##### Document text #####

Scientific classification
- Kingdom: Animalia
- Phylum: Chordata
- Class: Actinopterygii
- Order: Siluriformes
- Family: Doradidae
- Genus: Pterodoras
- Species: P. granulosus
- Binomial name: Pterodoras granulosus (Valenciennes in Humboldt & Valenciennes, 1821)
- Synonyms: Doras granulosus Valenciennes, 1821; Doras maculatus Valenciennes, 1834; Doras murica Natterer, 1855; Doras laevigatulus Berg, 1901; Megalodoras laevigatulus (Berg, 1901); Doras lentiginosus C. H. Eigenmann, 1917; Pterodoras lentiginosus (Eigenmann, 1917); Silurus armatus Larrañaga, 1923; Silurus duodecimradiatus Larrañaga, 1923; Silurus 12-radiatus Larrañaga, 1923; Parapterodoras paranensis Risso & Morra, 1964;

= Pterodoras granulosus =

- Authority: (Valenciennes in Humboldt & Valenciennes, 1821)
- Conservation status: LC
- Synonyms: Doras granulosus Valenciennes, 1821, Doras maculatus Valenciennes, 1834, Doras murica Natterer, 1855, Doras laevigatulus Berg, 1901, Megalodoras laevigatulus (Berg, 1901), Doras lentiginosus C. H. Eigenmann, 1917, Pterodoras lentiginosus (Eigenmann, 1917), Silurus armatus Larrañaga, 1923, Silurus duodecimradiatus Larrañaga, 1923, Silurus 12-radiatus Larrañaga, 1923, Parapterodoras paranensis Risso & Morra, 1964

Species of fish

The granulated catfish (Pterodoras granulosus) is a species of thorny catfish found in the Paraná and Amazon basin as well as the coastal drainages of Suriname and Guyana. This species is commercially caught for human consumption as well as being displayed in public aquaria.

##### Supplied records #####

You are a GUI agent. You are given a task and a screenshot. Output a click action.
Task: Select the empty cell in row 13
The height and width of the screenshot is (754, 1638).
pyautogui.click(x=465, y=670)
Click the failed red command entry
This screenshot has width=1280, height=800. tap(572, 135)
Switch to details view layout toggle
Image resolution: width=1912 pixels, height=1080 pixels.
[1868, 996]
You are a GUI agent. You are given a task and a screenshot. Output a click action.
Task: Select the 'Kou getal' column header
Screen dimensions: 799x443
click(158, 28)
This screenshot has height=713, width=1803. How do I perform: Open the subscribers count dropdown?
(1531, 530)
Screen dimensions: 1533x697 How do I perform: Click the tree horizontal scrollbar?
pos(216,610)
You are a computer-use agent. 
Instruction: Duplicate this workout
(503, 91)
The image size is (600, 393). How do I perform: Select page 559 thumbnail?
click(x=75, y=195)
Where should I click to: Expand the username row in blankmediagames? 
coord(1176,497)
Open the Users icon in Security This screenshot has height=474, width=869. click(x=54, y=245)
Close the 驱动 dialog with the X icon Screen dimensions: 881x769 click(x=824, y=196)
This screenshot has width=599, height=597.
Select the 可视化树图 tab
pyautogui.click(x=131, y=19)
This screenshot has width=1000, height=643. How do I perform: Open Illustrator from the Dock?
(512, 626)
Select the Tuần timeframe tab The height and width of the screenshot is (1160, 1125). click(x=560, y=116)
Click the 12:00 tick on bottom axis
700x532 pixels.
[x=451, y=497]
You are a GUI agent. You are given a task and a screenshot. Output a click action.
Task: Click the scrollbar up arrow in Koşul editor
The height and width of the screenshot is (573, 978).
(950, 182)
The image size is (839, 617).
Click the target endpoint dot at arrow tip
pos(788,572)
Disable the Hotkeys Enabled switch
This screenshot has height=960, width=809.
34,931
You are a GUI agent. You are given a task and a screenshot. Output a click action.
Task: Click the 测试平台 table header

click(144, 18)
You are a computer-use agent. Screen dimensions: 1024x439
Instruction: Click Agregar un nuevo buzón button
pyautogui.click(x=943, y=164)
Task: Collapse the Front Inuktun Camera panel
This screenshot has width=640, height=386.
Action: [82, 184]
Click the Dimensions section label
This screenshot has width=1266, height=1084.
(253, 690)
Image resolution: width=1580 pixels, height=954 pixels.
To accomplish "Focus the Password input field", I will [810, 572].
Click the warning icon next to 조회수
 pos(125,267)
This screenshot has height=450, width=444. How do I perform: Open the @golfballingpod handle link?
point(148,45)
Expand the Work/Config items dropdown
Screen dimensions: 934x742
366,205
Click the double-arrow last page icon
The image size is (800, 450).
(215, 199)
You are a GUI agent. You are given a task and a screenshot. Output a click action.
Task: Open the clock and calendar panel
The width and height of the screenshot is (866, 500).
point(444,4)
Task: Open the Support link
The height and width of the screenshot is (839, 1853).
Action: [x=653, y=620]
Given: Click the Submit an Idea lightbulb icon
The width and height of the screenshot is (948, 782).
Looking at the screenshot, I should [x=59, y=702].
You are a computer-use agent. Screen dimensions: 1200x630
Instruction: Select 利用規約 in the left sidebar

#####

Tasks for this exercise:
A – Answer each question from the granulated catfish text:
(i) To which family does the species belong?
(ii) What conservation status is listed?
(iii) In which waters is the species found?
B – In one to three sentences, explain from the granulated catfish text why people catch this species commercially and where else it is kept.
C – Continue the granulated catfish text from its last sentence.

Results for the exercise:
A –
(i) Doradidae.
(ii) LC.
(iii) The Paraná and Amazon basin, as well as the coastal drainages of Suriname and Guyana.

B – The granulated catfish is commercially caught for human consumption. It is also displayed in public aquaria.

C –
==Description==
This species grows to a length of 70 cm TL and to a weight of 6.5 kg. The colour pattern of these catfish varies depending upon the location that they originate from, though they are usually a muddy-brown colour with some darker spots over the body and fins. Adults are darker and the spotting fades from juvenile coloration. There are no scales, but the skin is thick and tough; also, 23–28 shallow lateral plates known as scutes are found along the length of the body. Their eyes are very small in comparison to the rest of the fish and they have three simple pairs of barbels. They have a deeply forked caudal fin, which also helps to distinguish this fish from other large Doradids.

==Ecology==
P. granulosus occurs in small groups.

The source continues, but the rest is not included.